There are two ways that circulating supply of FIL on the market can be reduced. If miners fail to live up to their commitments, their pledged collateral is burned and permanently removed from the network (30.5 million FIL at time of writing). Finally, time-locked storage orders temporarily remove FIL from circulation and are paid out to miners over time. This means that the more storage is used, the fewer coins are in circulation in the short-term creating deflationary price pressure on the token value.
In Crust Network, the CRU token is used to pay for storage orders and used for staking as part of Crust Network’s Guaranteed Proof of Stake (GPoS) consensus mechanism. In this model, network token emissions are also inflationary and used as block rewards. Crust Network, however, does not have a token cap – for 12 years inflation is reduced YoY, after which token inflation continues perpetually at 2.8%.
In Crust, the stake a validator and its guarantors lock also acts as pledged collateral. If it is detected that a validator acts maliciously or is unable to provide the required proofs, their stake is slashed and burned. Finally, staked collateral and time-locked storage orders temporarily remove tokens from circulation. Since miner network storage capacity determines a miner’s staking limit, miners are incentivized to provide more storage capacity to maximize their staking income proportional to other miners. Staked tokens and tokens locked in time-locked storage orders create deflationary price pressure on the token value.
Sia has two coins that are used in the network; one is the utility coin Siacoin and the other is a revenue-generating coin called Siafunds. Siafunds were sold to the public when the network first went live, and are mostly held by the Sia Foundation. Siafunds entitle holders to a certain % of revenue for every storage order placed on the network. Siafunds do not have a substantial impact on the tokenomics of Sia and are hence not covered further here.
Siacoin has an inflationary token emissions model that act as block rewards, with no token cap. The block rewards perpetually decreased in a linear fashion per block until block height 270,000 (roughly 5 years of operation; reached in 2020). From then onwards, every block includes a fixed block reward of 30,000 SC. In 2021 the Sia Foundation hard-forked the Sia network to include an additional 30,000 SC subsidy per block to fund the Sia Foundation, a non-profit entity meant to support, develop, and promote the Sia network.
Sia also uses a Proof of Burn mechanism, that requires miners to burn 0.5-2.5% of their revenue to prove there are legitimate nodes on the network. This creates downward pressure on token supply, although annual burns only reflect roughly 500k SC compared to 3.14 billion SC of token emissions. Finally, pledged collateral and long-term storage orders also temporarily remove tokens from circulation in Sia.

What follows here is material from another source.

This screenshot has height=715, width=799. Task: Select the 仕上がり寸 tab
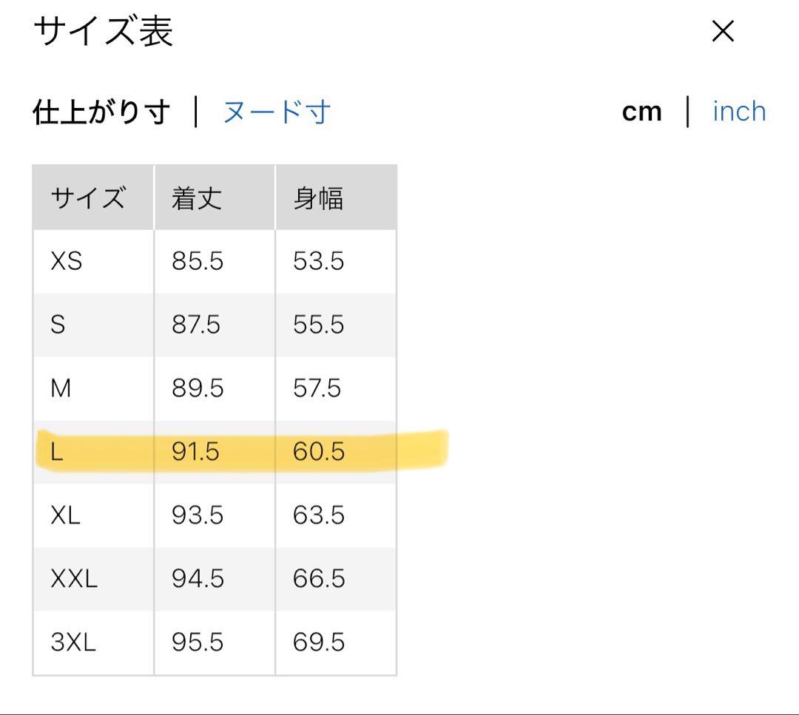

The Arweave network’s native token is the AR token, which is used to pay for perpetual and theoretically permanent storage on the Arweave network. Arweave also uses an inflationary token model, with a maximum supply cap of 66 million AR tokens. In Arweave, the primary deflationary impact is driven by Arweave’s endowments, which is Arweave’s implementation of a long-term storage contract. When a user wants to store files on Arweave, only a small amount of the storage fee goes to the miner – the rest is placed into an endowment which covers at least 200 years of storage time using Arweave’s highly conservative assumptions. That means, any storage order that is placed locks tokens away for at least 200 years, and is slowly paid out over this 200 year duration.

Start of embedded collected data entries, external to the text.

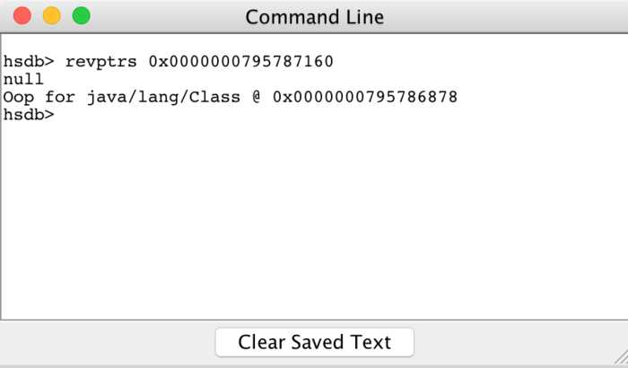The image size is (628, 368).
Task: Minimize the window with the yellow button
Action: pyautogui.click(x=52, y=16)
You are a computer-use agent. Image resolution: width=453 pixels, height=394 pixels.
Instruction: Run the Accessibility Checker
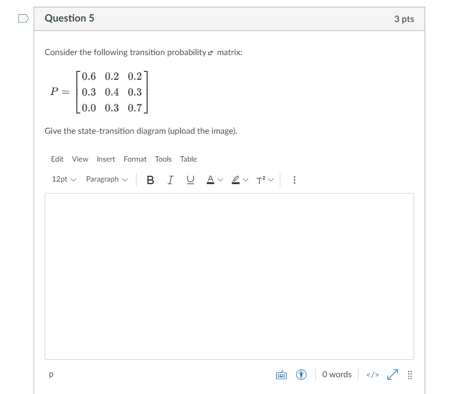(301, 375)
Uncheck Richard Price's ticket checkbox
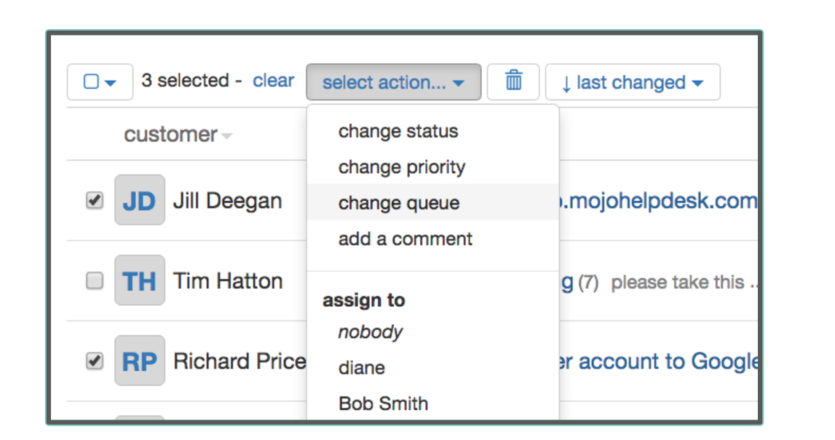The image size is (835, 440). tap(95, 361)
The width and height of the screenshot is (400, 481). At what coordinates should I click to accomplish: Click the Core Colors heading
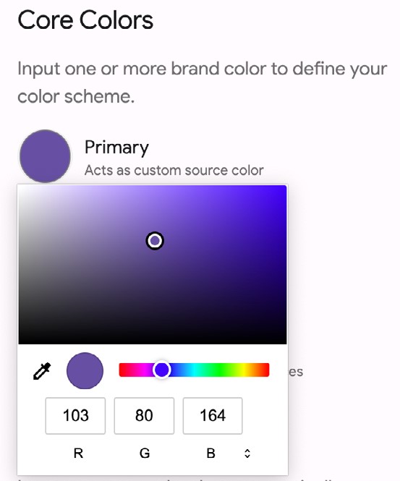[85, 20]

In Storj, the STORJ token is used to pay for storage and bandwidth. All 425 million STORJ tokens are pre-minted as ERC20 tokens on the Ethereum network. Previously, the Bitcoin-based SJCX token was used, however, in 2017 Storj Labs converted moved their tokens to Ethereum and renamed the ticker to STORJ. Of the STORJ tokens, currently 190.8 million STORJ tokens are locked up in six smart-contract controlled tranches in Storj Labs’ custody, while 234.1 million STORJ tokens are unlocked. Every quarter a tranche is unlocked, and when Storj Labs deems they do not need the funds to finance operations, they re-lock a tranche. This means that nearly half of STORJ supply is in direct control of Storj Labs, however, if they wanted to cash out they would have to wait 6 quarters, due to the funds being locked behind smart contracts. In Storj, pledged collateral by storage nodes and long-term storage orders also drive down circulating supply, as these tokens get temporarily locked-up.

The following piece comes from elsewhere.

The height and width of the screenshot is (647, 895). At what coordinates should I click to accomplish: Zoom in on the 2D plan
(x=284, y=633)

Finally, Swarm uses the BZZ token as a utility token to pay for storage on the network. The tokenomics model deployed by Swarm is a bonding curve, which determines the price of the token based on the supply thereof. Users can sell their tokens back to the bonding curve at any time at current market price. In Swarm, long-term storage orders require collateral to be pledged in the form of “promises”. Similar to the previous networks, more storage usage means fewer tokens available on the market, which would have deflationary pressures on the token price, as users who want to buy the token must purchase from the bonding curve, which will increase the price with every additional token sold.
Discussion
It is impossible to say that one network is objectively better than another. When designing a decentralized storage network, there are countless trade-offs that must be considered. While Arweave is great for permanent storage of data, Arweave is not necessarily suitable to move Web2.0 industry players to Web3.0 – not all data needs to be permanent. However, there is a strong sub-sector of data that does require permanence: NFTs and dApps.
If we look at other networks, we witness similar trade-offs: Filecoin is incentivizing Web2.0 storage providers to move their Storage to Web3.0 and is thus a driving a force in the adoption of decentralization. Filecoin’s Proof of Spacetime algorithm is computationally heavy with slow write speeds, which means that it is more suitable for higher-value data (like their slogan “storing humanity’s most important data”) that does not change often. However, many applications require constant changes to their data. Crust Network fills this gap by providing storage that is computationally less intensive to prove.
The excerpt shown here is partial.